Data listing START

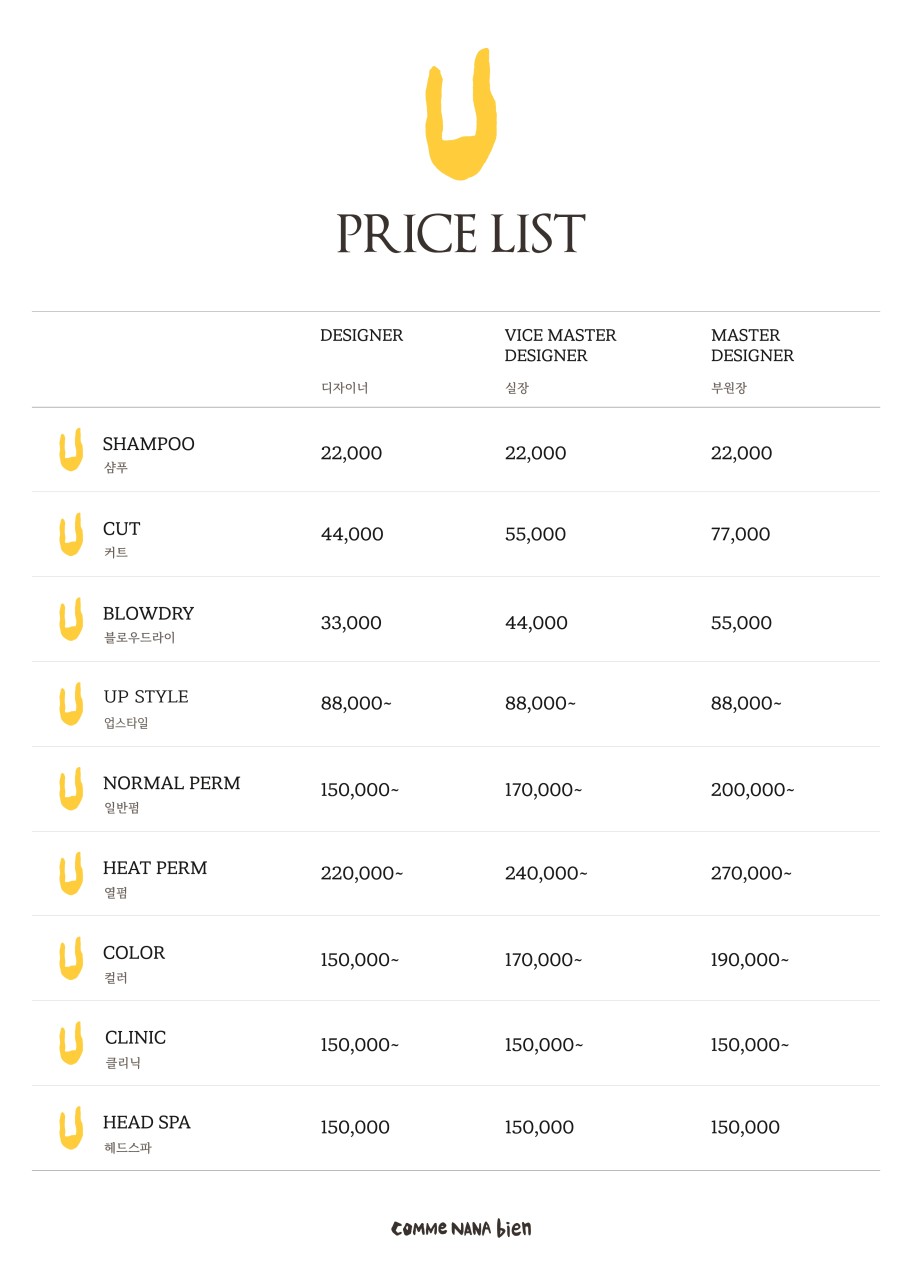Click the Vice Master HEAT PERM price 240,000~
The image size is (905, 1280).
click(x=546, y=874)
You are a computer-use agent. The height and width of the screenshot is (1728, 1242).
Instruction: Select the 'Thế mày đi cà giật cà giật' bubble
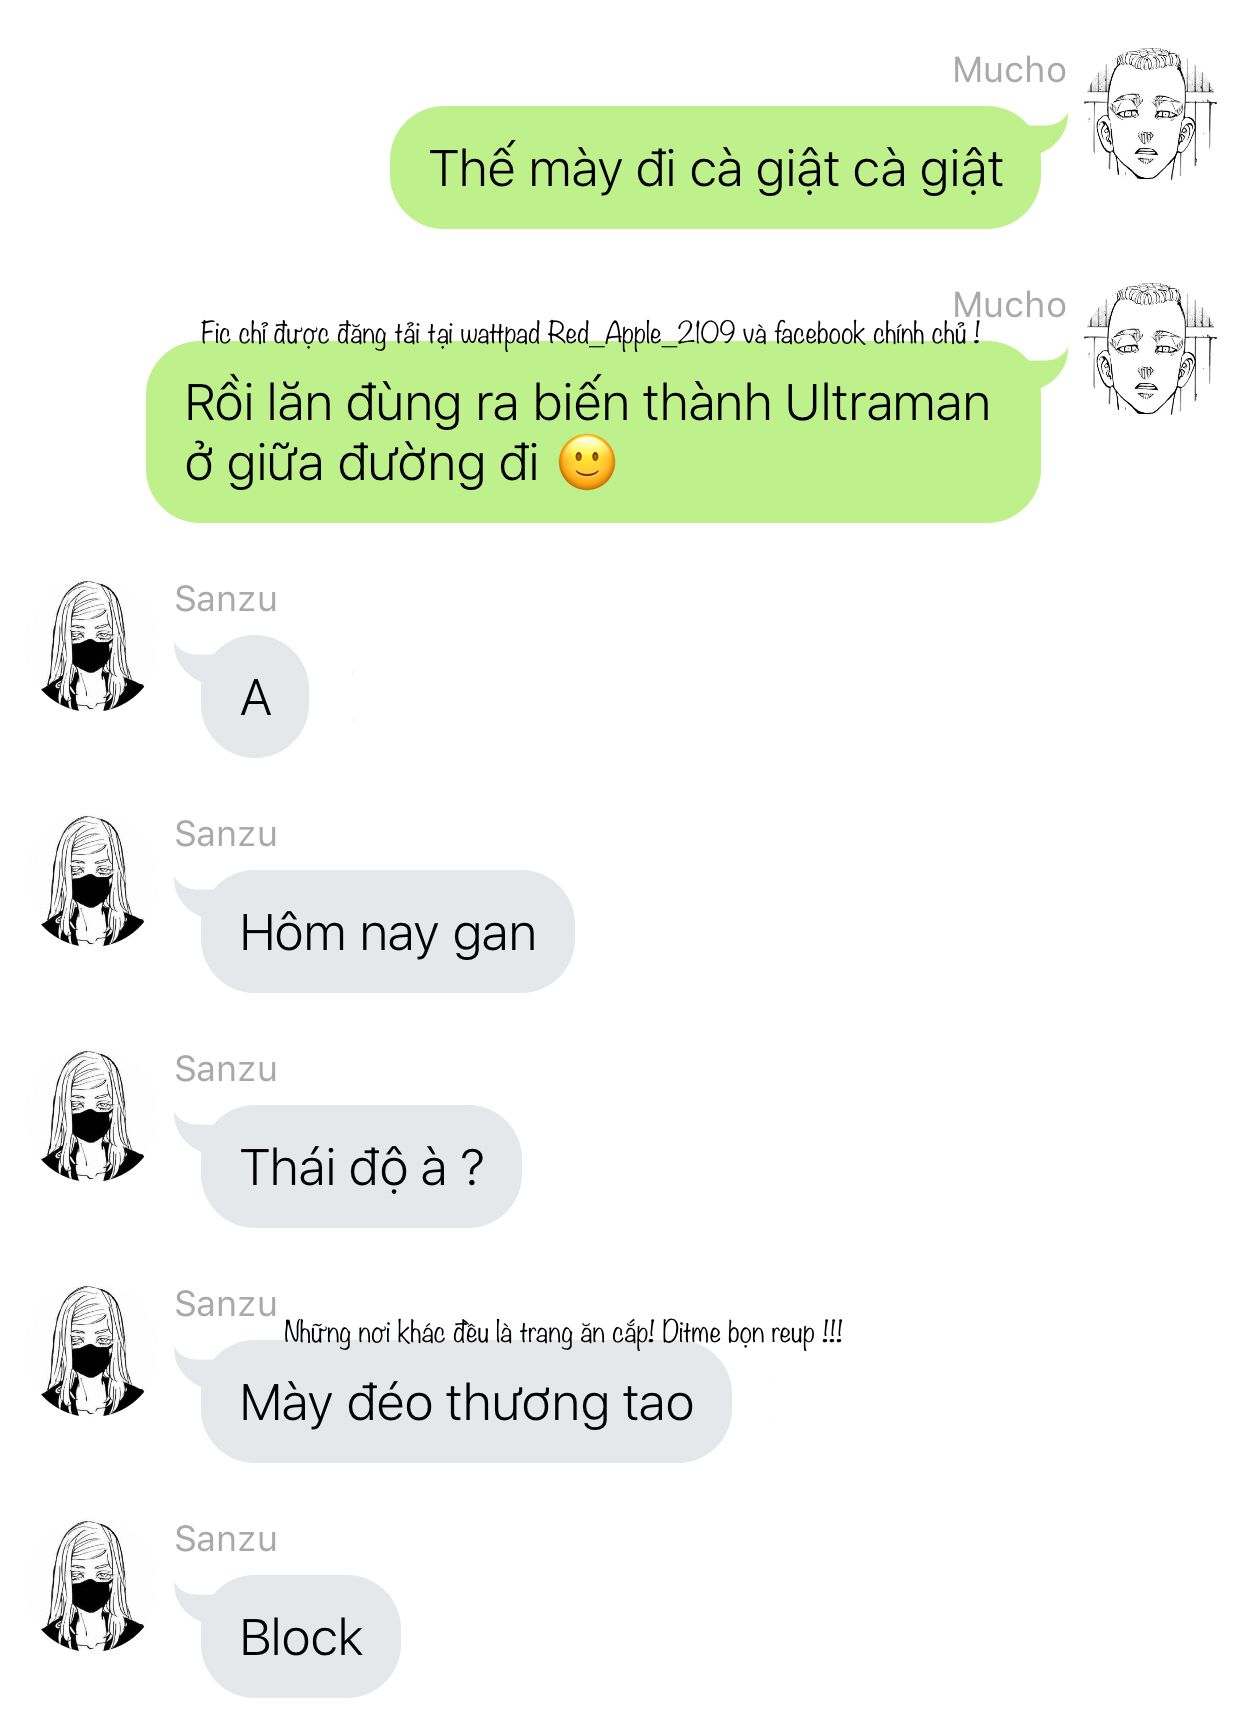[x=715, y=167]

Data listing END

▶ _How to complete this task_: Return exactly the lines that begin with the one containing "Instruction: Select the" and end with the final line of the data above; include no pictures.

▶ _Response to this exercise_:
Instruction: Select the 'Thế mày đi cà giật cà giật' bubble
[x=715, y=167]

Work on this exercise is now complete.